Eis-nos diante de uma obra que atende justamente a essa necessidade e que temos o prazer de apresentar ao amigo Leitor. Sergito Calvacanti é um desses trabalhadores de última hora que vem auxiliar a renovação das verdades eternas que consolam e saciam o famigerado Espírito de nossos dias. Depois de nos brindar com diversas obras de teor evangélico, agora ele se dispôs a nos ajudar na compreensão dos preceitos básicos da Doutrina dos Espíritos. Com sua clareza e sua larga experiência didática arquivada em uma vida dedicada ao ensino universitário, ele foi capaz de transformar as lições fundamentais da Codificação em uma linguagem moderna e útil, que melhor atende à mentalidade de nossos dias.

Caminhar Além das Estrelas significará avançar além de Kardec? – perguntar-se-á, certamente, o estudioso sincero das obras básicas. Muitos responderão que não se pode extrapolar as lições do Mestre de Lion e os ensinos das Sábias Entidades que a ditaram, entretanto julgamos, com toda a sinceridade, que a Doutrina, caracterizada como essencialmente progressista, deve permanentemente evolver e acompanhar o perfilar do tempo. Progresso que não pressupõe contradizer os seus fundamentos, mas apenas agregar sempre melhores esclarecimentos aos seus alicerces, aderindo-os com maior fidelidade à realidade fenomênica que nos assiste.

Exatamente por isso o Codificador nos concitou a seguir a trilha do progresso e a modernizar a Doutrina à medida que a evolução opera o nosso aprimoramento constante, fazendo-se nobre a tarefa de amadurecer os seus ricos conceitos.

A vida nos quer verdadeiramente grandes e sábios e para isso nos convoca ao crescimento permanente, suscitando-nos sempre novas lições que nos conduzam além das estradas já percorridas. E para assimilá-las é preciso reconhecer que nós, os espíritas, também ainda não atingimos o fim do caminho, cuidando igualmente de esvaziar as nossas mentes, a fim de agregar-lhe sempre novos conhecimentos que nos conduzirão à verdade absoluta. Por isso é bom admitir que muito ainda temos a aprender e estamos longe de atingir a completa visão do Todo.

Nessa magnífica síntese da Doutrina Espírita, o nosso querido Sergito, utilizando-se de uma linguagem agradável, de fácil compreensão e altamente inspirada, atualizou os seus temas básicos, sem deixar as linhas mestras da Codificação. Histórias e contos agradáveis ilustram freqüentemente a matéria em pauta, amenizando a sua exposição eminentemente teórica e auxiliando sobremodo o nosso entendimento. E ainda, servida por bem talhada referência bibliográfica, será de grande valia para o pesquisador que deseja complementar os seus estudos.

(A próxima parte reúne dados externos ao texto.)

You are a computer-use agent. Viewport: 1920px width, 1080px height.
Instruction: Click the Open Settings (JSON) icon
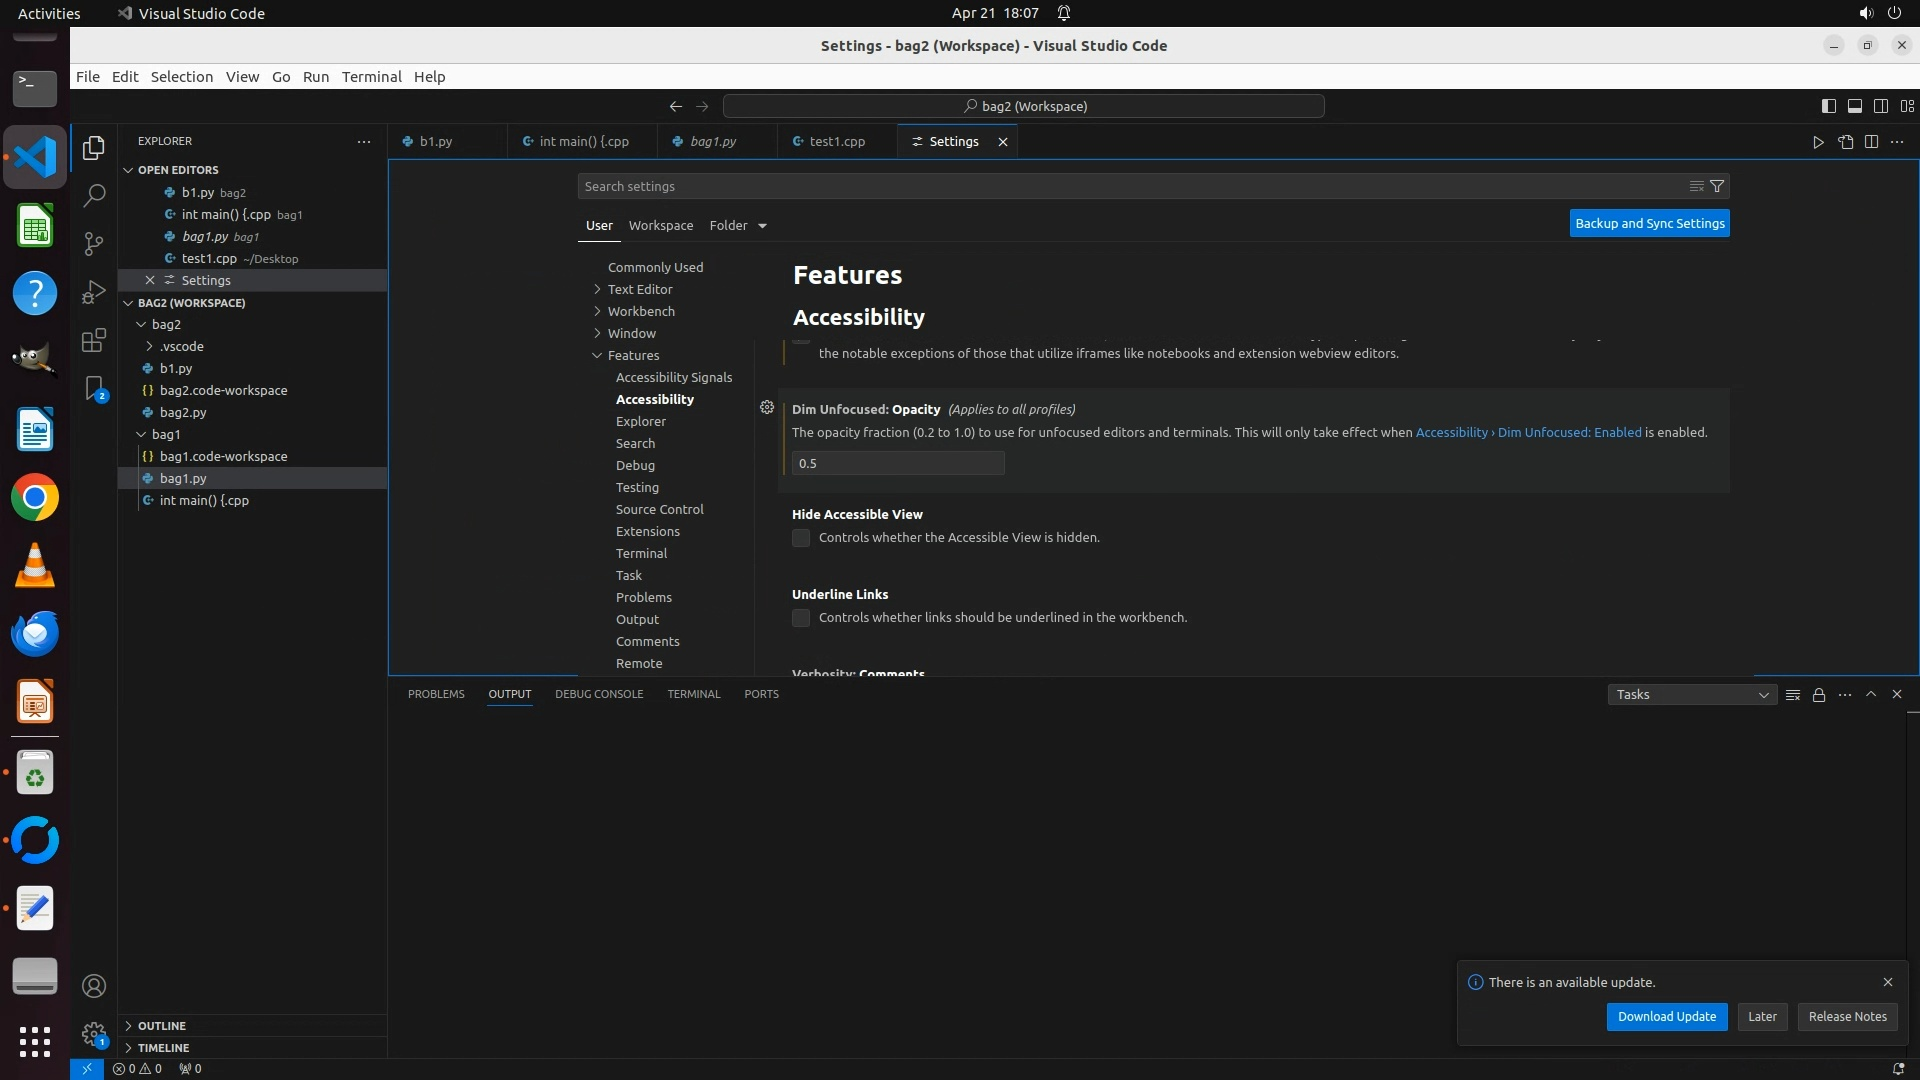[1845, 142]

Em suas ricas paisagens literárias, nossos espíritos, maravilhados, caminharão seguros pelas veredas da verdade, onde poderemos observar renovadas paragens do conhecimento espírita, auxiliando-nos sobremodo na compreensão dos conceitos que consolam e salvam. São luzes que jorram do Alto, mas que aqui não estão, em absoluto, além das estrelas, mas sim ao alcance de nossos intelectos, prontas a dissiparem as trevas que ainda ensombreiam o nosso interior.

E que essas mesmas luzes continuem a iluminar o nosso querido amigo para que de sua valorosa pena permaneçam fluindo esclarecimentos indispensáveis à nossa maturação espiritual, a nos projetar para além das estrelas, onde de fato reside a Mansão Eterna e mora a nossa almejada e elísia paz.